Dataset entries
━━━━━━━━━━━━━━━━

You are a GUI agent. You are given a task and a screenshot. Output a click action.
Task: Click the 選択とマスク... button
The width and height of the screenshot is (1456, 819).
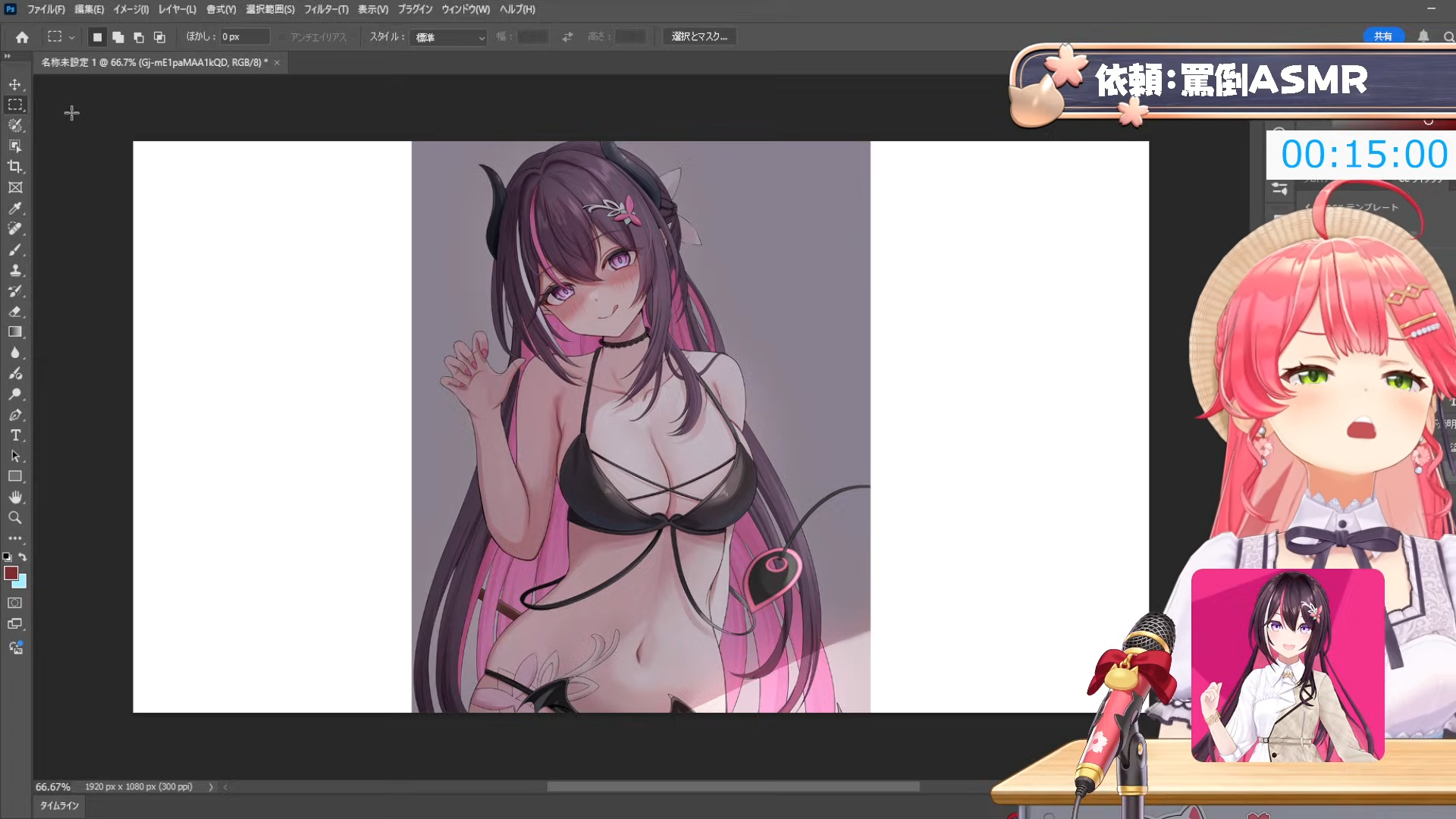pos(698,36)
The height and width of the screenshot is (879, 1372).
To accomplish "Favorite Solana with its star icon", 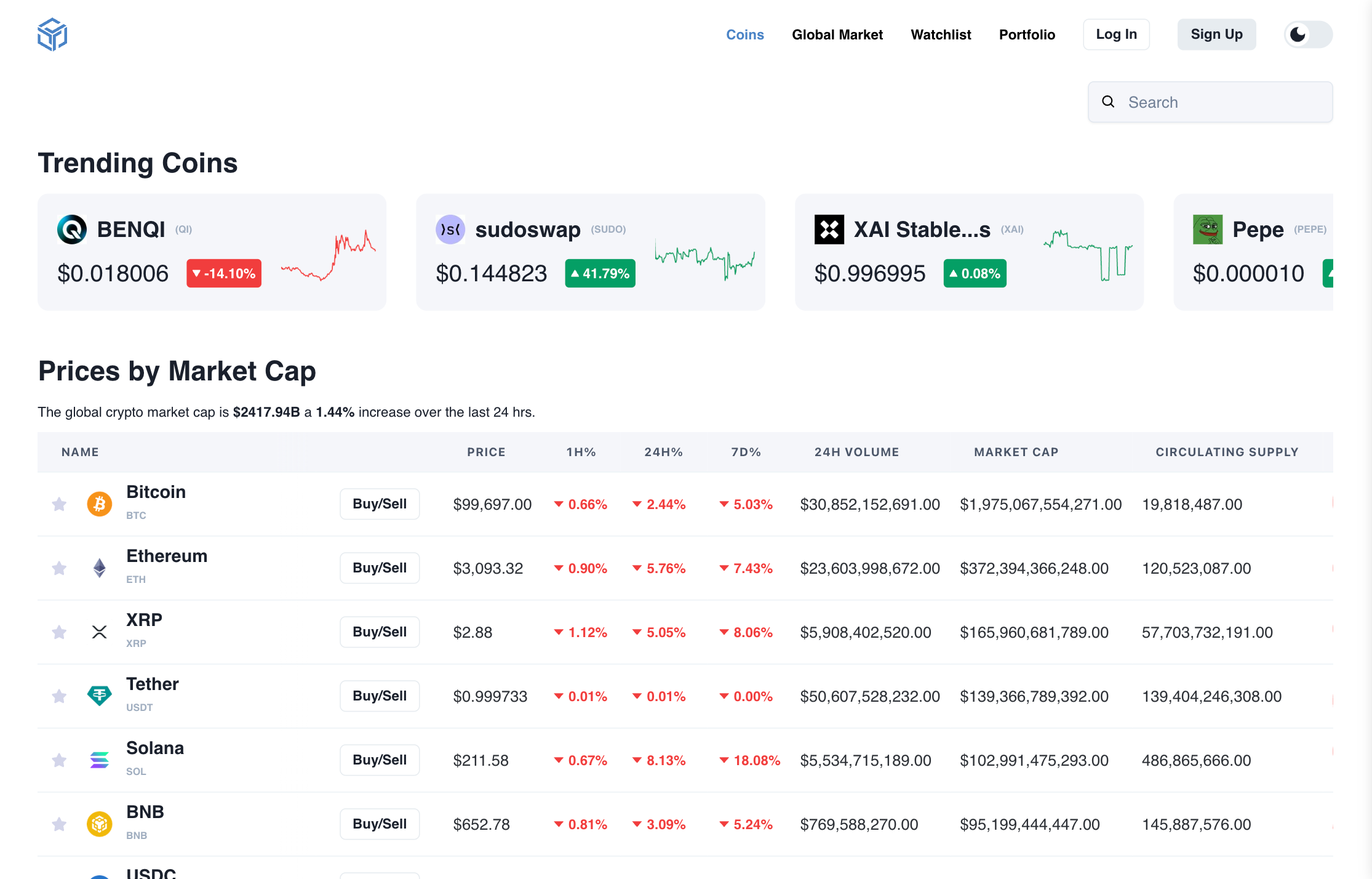I will tap(59, 760).
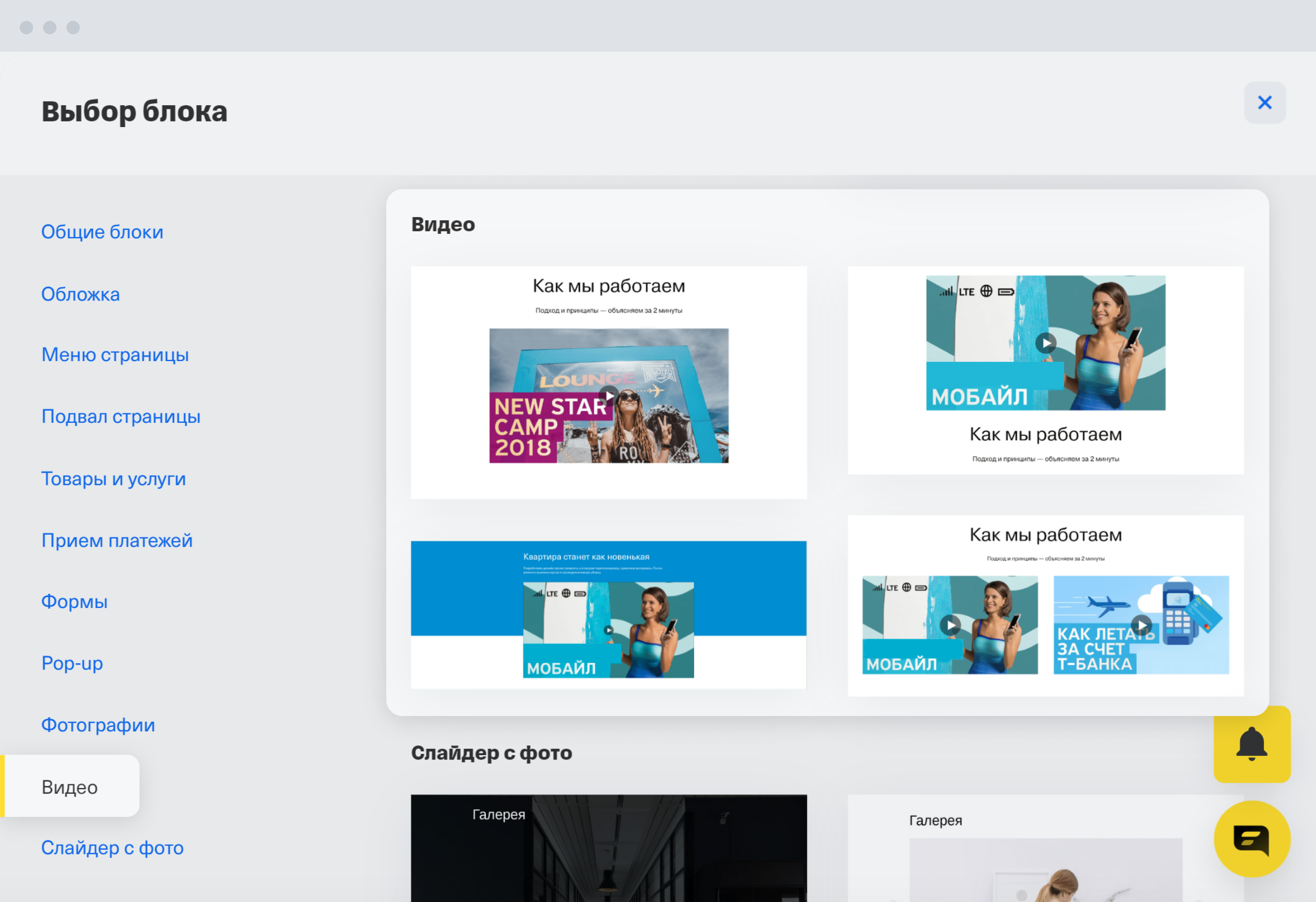The width and height of the screenshot is (1316, 902).
Task: Jump to Слайдер с фото category
Action: 112,848
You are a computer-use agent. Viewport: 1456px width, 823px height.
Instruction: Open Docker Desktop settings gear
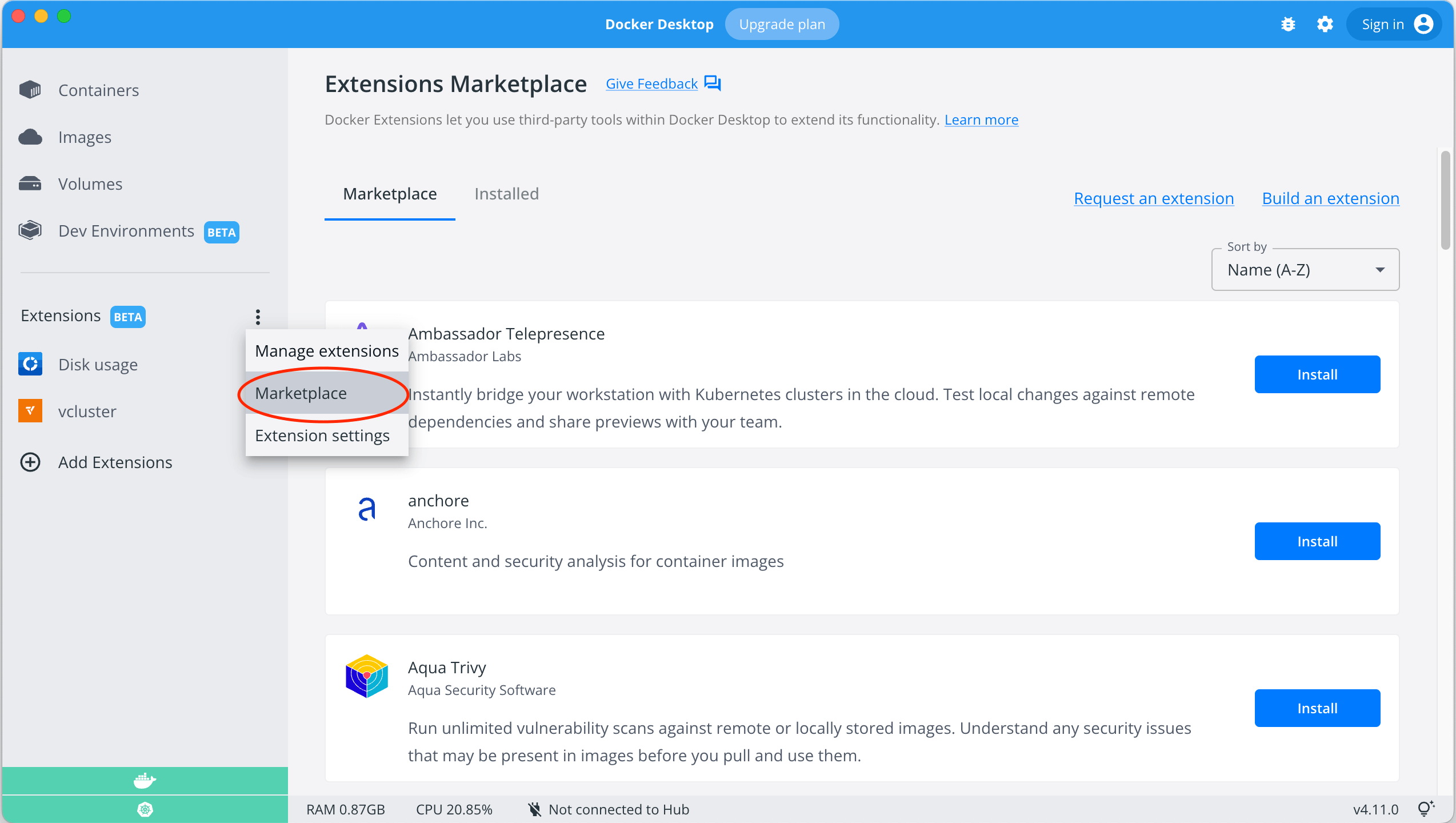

━━━━━━━━━━━━━━━━

* _WHAT YOU HAVE TO DO_
Would you please copy, exactly and only, the lines from the one with "You are a computer-use" through the end of the entries above, skipping every picture?

* _FINISHED TASK_
You are a computer-use agent. Viewport: 1456px width, 823px height.
Instruction: Open Docker Desktop settings gear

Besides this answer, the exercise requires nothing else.